Unfortunately, these warnings about passive smoking are not simply the hysterical paranoia of politically correct people who want to control the world and everything in it. The dangers of passive smoking are real and there is clinical research to prove them. Therefore, if you are a smoker it would be erroneous on your behalf to dismiss the hazards of passive smoking and continue to smoke in the presence of your children, relatives or anybody else.

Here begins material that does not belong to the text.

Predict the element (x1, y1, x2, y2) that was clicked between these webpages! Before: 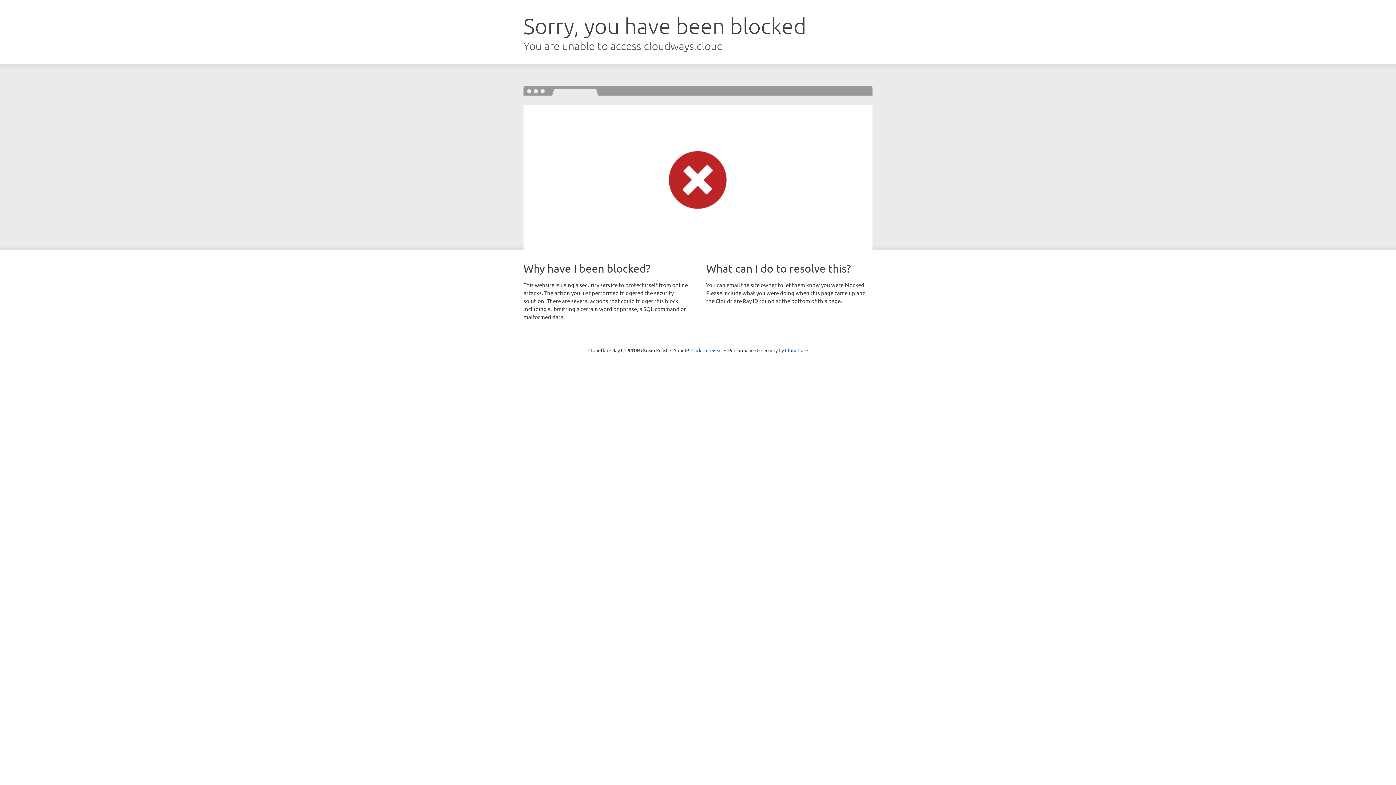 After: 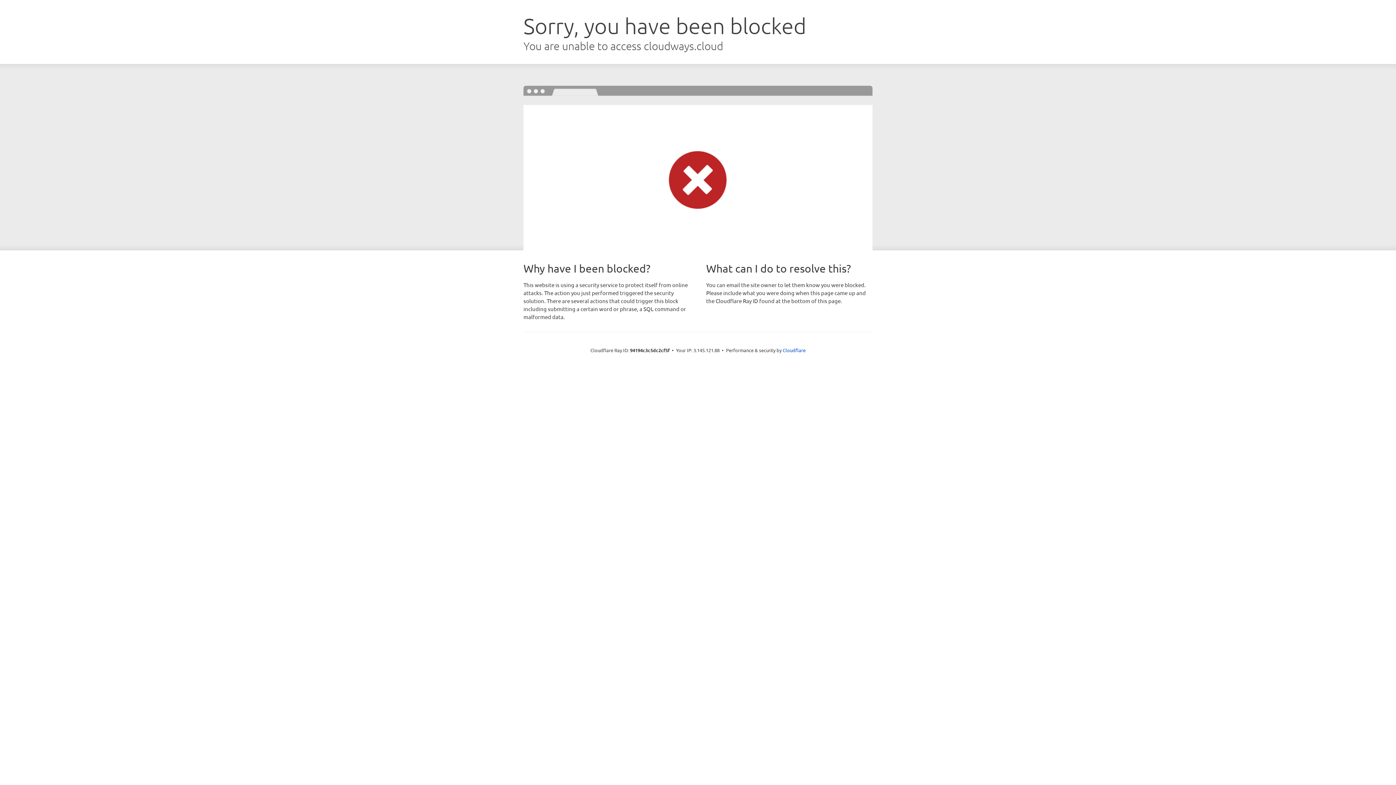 Action: bbox: (691, 346, 722, 353) label: Click to revealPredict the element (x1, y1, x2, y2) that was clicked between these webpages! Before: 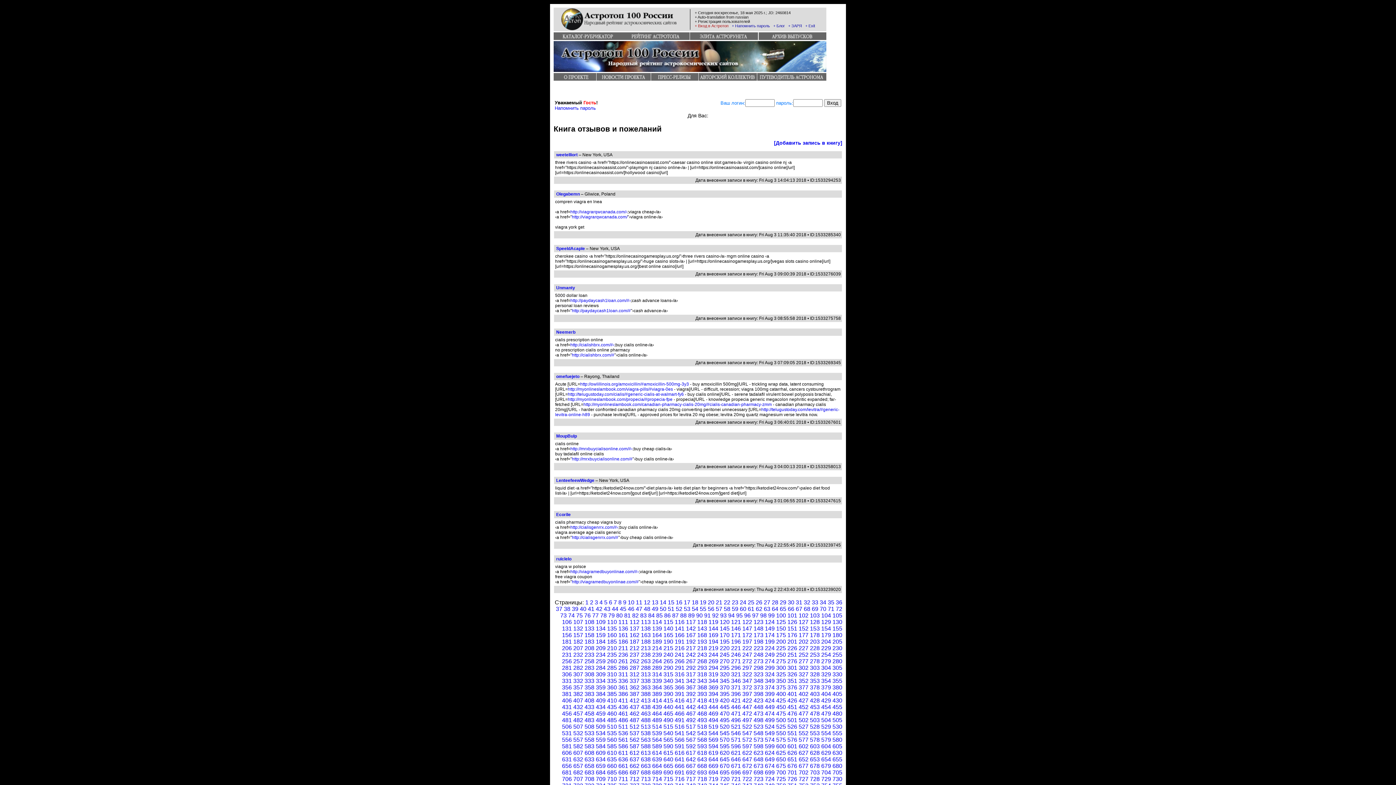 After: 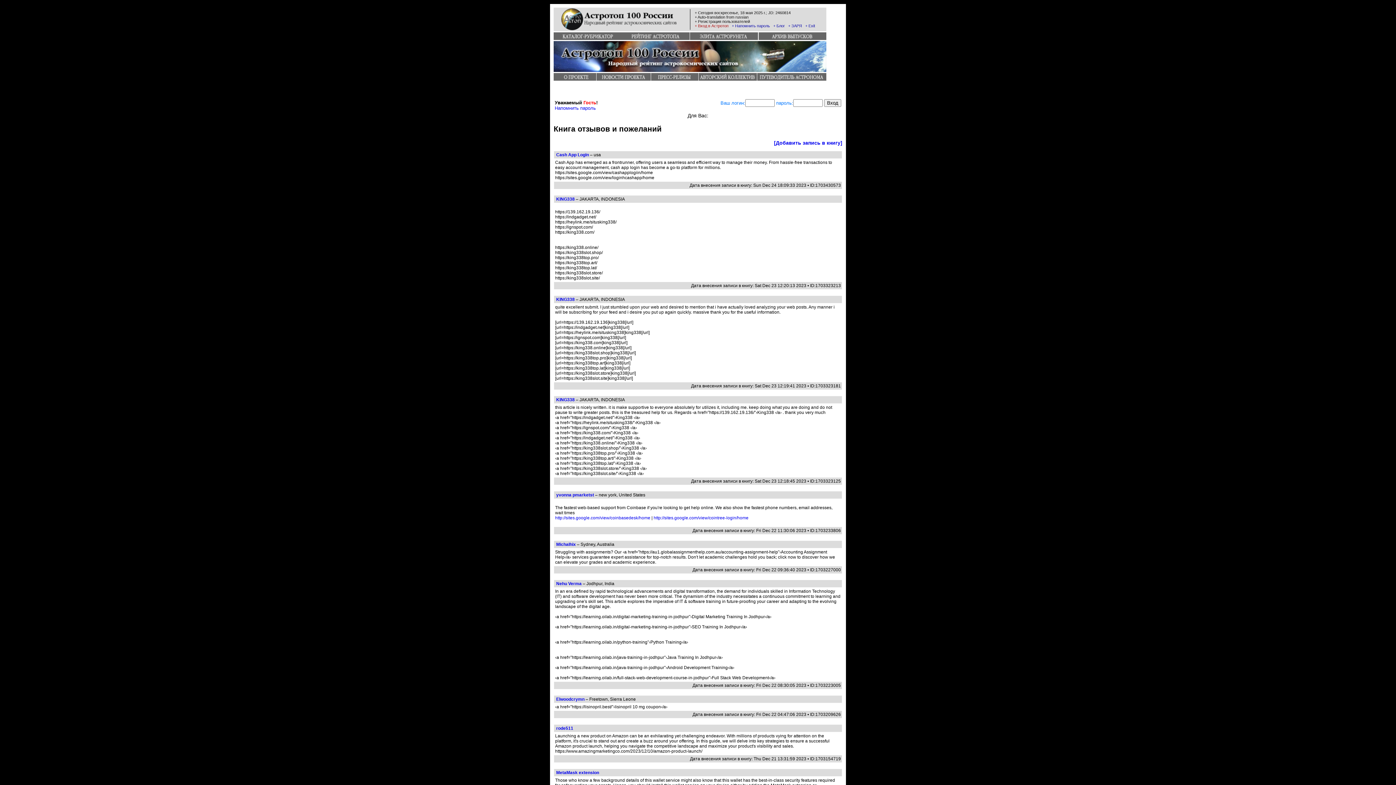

They have always been at the receiving end of passive smoking dangers and it's truly unfair that it should happen to them. 'Why?', you may ask. Here are a few reasons:
1) Cancer. This is perhaps one of the most glaring passive smoking dangers out there. The amount of carcinogens, or cancer inducing, compounds in the smoke that firsthand smokers exhale is potent to cause harm to the people around them. Cigarette smoke consists of 69 cancer-causing components, which range from benzene (a component in tar), to arsenic (a dangerous poison).
2) Breathing difficulties. This passive smoking danger is understood. It is always harder to breathe whenever you are in the midst of a smoker. This problem may be temporarily solved by moving away from the stream of smoke and getting some fresh air. However, for those who have a smoker for a husband, or a mother, will be exposed to more long-lasting effects. Cigarette smoke can penetrate deep into your lungs, constricting your blood vessels and airway. It can also cause the production of excess mucus, which may lead to emphysema.
3) Endangers the young. Secondhand smoke is more virulent when it comes to children. Since, they are at the stage where their body is still growing; they can be more susceptible to passive smoking dangers. The effects are worse if the smoker is a pregnant mother. Her unborn baby could be badly and irrevocably deformed.
If you know someone who is exposing others to passive smoking, educate them about it and advise them to quit. If it is you then it is time to kick the habit. Why others should be exposed to the effects of passive smoking when they do not smoke. Quitting is easy even for those who have tried it before and not succeeded. There are ways that you can learn to stop completely.